Q 5 - Specific comment: “One more claim in the discussion that I found inaccurate is in lines 351-353 "Increasing evidence indicates that loss of synapses correlates better with tau pathology than with amyloid pathology and that tau neurotoxicity is downstream of amyloidosis [27–30]." There is evidence that Tau pathology better correlates with the pathology but not necessarily with synaptic dysfunction. The authors of this paper previously reported changes in AMPAR synaptic distribution in APP/PS1 mice that do not have tau pathology. Moreover, while I do not think current data provide clear evidence, most biomarker studies suggest that Amyloid pathology starts before Tau and is not downstream of it.”.

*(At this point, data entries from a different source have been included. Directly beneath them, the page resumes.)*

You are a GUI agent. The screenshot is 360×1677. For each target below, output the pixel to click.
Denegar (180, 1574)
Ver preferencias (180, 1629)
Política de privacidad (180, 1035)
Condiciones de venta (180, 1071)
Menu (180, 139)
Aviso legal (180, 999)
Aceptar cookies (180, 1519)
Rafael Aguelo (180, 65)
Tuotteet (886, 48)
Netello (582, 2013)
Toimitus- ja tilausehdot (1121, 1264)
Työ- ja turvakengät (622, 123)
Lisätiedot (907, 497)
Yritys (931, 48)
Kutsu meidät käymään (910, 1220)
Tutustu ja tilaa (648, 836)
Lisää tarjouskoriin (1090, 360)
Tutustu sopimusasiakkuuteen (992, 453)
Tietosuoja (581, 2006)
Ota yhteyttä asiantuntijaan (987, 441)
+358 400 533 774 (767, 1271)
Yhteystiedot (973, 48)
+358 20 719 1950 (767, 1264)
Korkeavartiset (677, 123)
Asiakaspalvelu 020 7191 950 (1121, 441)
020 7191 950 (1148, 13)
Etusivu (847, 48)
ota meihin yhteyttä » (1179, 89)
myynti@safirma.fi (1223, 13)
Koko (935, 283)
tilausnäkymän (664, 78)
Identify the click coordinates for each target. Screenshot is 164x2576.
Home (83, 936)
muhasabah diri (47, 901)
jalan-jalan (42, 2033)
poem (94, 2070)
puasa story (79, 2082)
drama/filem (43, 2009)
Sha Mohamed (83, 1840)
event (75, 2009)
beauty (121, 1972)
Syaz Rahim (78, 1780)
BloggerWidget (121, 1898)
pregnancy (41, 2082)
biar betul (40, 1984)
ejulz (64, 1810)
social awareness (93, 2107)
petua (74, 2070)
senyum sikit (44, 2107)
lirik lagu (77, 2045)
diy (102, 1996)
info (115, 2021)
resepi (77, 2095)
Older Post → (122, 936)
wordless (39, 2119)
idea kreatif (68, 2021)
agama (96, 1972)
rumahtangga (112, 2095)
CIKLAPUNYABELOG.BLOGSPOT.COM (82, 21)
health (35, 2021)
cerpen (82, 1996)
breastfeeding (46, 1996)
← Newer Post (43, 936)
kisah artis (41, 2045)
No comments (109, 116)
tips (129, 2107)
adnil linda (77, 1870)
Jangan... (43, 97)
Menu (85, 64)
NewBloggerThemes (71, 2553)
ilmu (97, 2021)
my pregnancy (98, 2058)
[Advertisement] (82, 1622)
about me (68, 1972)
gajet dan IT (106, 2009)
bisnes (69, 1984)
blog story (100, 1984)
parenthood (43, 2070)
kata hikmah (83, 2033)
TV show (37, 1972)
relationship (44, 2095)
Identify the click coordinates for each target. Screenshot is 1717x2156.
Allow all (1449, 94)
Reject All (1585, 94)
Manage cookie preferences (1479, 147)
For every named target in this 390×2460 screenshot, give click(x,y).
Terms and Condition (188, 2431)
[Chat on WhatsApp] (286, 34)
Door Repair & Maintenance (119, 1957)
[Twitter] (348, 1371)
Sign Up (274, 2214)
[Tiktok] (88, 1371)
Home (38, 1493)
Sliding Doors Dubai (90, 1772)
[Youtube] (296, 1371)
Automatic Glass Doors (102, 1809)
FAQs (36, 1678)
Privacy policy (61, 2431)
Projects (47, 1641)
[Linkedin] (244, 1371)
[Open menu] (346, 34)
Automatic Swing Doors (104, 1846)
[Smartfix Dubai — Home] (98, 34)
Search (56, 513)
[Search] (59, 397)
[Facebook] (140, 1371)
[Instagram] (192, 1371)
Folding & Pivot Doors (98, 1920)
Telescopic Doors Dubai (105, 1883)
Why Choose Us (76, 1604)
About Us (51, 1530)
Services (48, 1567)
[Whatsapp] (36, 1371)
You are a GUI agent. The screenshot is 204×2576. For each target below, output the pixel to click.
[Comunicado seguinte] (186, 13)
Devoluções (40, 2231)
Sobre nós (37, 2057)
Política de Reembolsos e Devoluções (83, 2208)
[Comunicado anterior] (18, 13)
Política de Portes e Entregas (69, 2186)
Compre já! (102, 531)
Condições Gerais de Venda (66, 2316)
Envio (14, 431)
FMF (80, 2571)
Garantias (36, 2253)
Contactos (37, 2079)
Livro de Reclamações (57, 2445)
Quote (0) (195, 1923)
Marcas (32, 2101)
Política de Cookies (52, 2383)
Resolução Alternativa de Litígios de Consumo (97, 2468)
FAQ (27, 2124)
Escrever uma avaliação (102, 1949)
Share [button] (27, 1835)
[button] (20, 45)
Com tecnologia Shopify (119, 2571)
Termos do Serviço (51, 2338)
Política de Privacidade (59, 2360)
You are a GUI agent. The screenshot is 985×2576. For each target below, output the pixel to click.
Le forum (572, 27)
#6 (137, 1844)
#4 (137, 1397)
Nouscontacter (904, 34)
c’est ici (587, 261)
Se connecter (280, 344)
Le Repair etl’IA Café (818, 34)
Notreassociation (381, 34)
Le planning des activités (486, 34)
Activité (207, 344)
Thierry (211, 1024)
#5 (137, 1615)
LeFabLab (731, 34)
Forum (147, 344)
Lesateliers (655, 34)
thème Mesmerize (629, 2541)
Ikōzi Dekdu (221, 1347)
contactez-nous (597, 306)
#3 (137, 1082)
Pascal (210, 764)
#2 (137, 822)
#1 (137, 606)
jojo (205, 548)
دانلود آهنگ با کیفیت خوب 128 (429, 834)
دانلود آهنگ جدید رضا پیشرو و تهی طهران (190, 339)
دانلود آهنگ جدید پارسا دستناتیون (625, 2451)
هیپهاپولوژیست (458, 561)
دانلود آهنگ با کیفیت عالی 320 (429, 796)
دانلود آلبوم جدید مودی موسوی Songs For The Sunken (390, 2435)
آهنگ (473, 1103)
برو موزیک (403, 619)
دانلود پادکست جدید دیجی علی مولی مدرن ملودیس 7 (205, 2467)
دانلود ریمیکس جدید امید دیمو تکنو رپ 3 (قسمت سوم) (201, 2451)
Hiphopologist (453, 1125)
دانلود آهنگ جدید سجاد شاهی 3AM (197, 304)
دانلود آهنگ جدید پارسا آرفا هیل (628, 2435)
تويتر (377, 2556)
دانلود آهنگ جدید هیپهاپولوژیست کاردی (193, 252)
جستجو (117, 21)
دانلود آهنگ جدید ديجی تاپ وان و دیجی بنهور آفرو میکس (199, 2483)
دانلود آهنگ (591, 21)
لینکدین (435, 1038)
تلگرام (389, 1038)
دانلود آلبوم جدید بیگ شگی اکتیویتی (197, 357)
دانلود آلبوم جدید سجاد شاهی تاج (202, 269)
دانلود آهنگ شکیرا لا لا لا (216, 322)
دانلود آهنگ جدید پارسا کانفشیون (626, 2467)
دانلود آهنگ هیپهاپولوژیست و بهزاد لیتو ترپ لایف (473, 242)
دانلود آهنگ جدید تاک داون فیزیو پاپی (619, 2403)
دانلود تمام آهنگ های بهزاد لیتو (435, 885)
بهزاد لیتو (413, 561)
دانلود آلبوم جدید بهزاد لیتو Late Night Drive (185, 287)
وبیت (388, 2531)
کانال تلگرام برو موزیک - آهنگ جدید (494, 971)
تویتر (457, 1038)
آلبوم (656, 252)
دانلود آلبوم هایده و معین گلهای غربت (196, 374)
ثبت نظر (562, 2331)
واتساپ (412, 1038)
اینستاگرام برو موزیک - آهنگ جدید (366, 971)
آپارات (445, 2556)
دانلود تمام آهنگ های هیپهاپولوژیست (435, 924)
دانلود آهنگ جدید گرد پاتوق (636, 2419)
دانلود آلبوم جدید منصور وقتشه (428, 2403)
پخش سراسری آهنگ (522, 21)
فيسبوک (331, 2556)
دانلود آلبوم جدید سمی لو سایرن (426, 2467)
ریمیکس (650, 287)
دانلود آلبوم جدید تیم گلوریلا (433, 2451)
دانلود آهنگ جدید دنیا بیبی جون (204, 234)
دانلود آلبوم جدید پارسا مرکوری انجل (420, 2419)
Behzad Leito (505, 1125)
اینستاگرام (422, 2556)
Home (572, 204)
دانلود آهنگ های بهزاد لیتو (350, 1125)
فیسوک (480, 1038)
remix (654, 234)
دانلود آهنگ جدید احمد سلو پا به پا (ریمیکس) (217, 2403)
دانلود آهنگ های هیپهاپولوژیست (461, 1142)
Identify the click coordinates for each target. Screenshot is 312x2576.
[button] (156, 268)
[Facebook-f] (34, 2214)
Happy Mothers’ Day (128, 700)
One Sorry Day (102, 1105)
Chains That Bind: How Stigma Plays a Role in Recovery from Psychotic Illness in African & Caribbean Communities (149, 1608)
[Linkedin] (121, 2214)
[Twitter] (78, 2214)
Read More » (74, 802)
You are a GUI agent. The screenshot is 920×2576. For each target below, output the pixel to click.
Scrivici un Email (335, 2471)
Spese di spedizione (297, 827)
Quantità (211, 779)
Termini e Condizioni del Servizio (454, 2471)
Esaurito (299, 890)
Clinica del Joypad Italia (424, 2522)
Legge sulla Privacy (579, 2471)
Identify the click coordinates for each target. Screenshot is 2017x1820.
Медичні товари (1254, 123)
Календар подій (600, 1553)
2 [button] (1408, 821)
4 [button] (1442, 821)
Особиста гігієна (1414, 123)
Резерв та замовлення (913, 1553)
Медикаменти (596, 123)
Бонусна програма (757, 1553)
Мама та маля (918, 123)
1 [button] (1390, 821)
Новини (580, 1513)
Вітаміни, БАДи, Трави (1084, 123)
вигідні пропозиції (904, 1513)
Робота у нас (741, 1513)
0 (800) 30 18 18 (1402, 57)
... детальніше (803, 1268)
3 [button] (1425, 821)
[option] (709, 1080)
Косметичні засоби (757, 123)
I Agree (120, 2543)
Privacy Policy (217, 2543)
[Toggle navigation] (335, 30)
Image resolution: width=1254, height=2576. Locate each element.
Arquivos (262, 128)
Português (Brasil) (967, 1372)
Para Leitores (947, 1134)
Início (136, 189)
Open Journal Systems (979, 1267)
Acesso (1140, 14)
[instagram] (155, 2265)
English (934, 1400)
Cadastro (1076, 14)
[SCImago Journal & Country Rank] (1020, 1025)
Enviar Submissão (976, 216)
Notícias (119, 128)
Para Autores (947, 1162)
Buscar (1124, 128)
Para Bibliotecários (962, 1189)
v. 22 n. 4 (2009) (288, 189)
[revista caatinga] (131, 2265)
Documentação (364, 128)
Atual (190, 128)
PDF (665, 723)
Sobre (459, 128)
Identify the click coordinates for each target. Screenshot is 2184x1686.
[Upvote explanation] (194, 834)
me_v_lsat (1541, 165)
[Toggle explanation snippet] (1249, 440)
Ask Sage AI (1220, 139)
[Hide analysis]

Authors’ response: We acknowledge the Reviewer for this comment. We have changed the sentence in lines 447-448 by deleting “and that tau neurotoxicity is downstream of amyloidosis”. The sentence now reads as follow: “Increasing evidence indicates that loss of synapses correlates better with tau pathology than with amyloid pathology [27–30]”.

Reviewer 2 Report

Alteration in the synaptic and extrasynaptic organization of AMPA receptors in the hippocampus of P301S tau transgenic mice by Alfaro-Ruiz er al. The authors present a clear and interesting paper regarding the expressing of AMPA receptors throughout the brain with focus on the Hippocampus area. Overall this paper is well written and I only have one minor comments to Figure 1: In the left side of Figure 1 add the label: GluA1-4 (same style as Figure 2 & 3).

Author Response

Reviewer 2:

We are grateful for the valuable suggestions of the Referee that we have incorporated into the manuscript.

Q 1 - Specific comment: “Alteration in the synaptic and extrasynaptic organization of AMPA receptors in the hippocampus of P301S tau transgenic mice by Alfaro-Ruiz er al. The authors present a clear and interesting paper regarding the expressing of AMPA receptors throughout the brain with focus on the Hippocampus area. Overall this paper is well written and I only have one minor comments to Figure 1: In the left side of Figure 1 add the label: GluA1-4 (same style as Figure 2 & 3)”.

Authors’ response: We acknowledge the Reviewer for this useful observation. Following the suggestion of the reviewer, we have modified Figure 1 in the resubmitted version of this manuscript.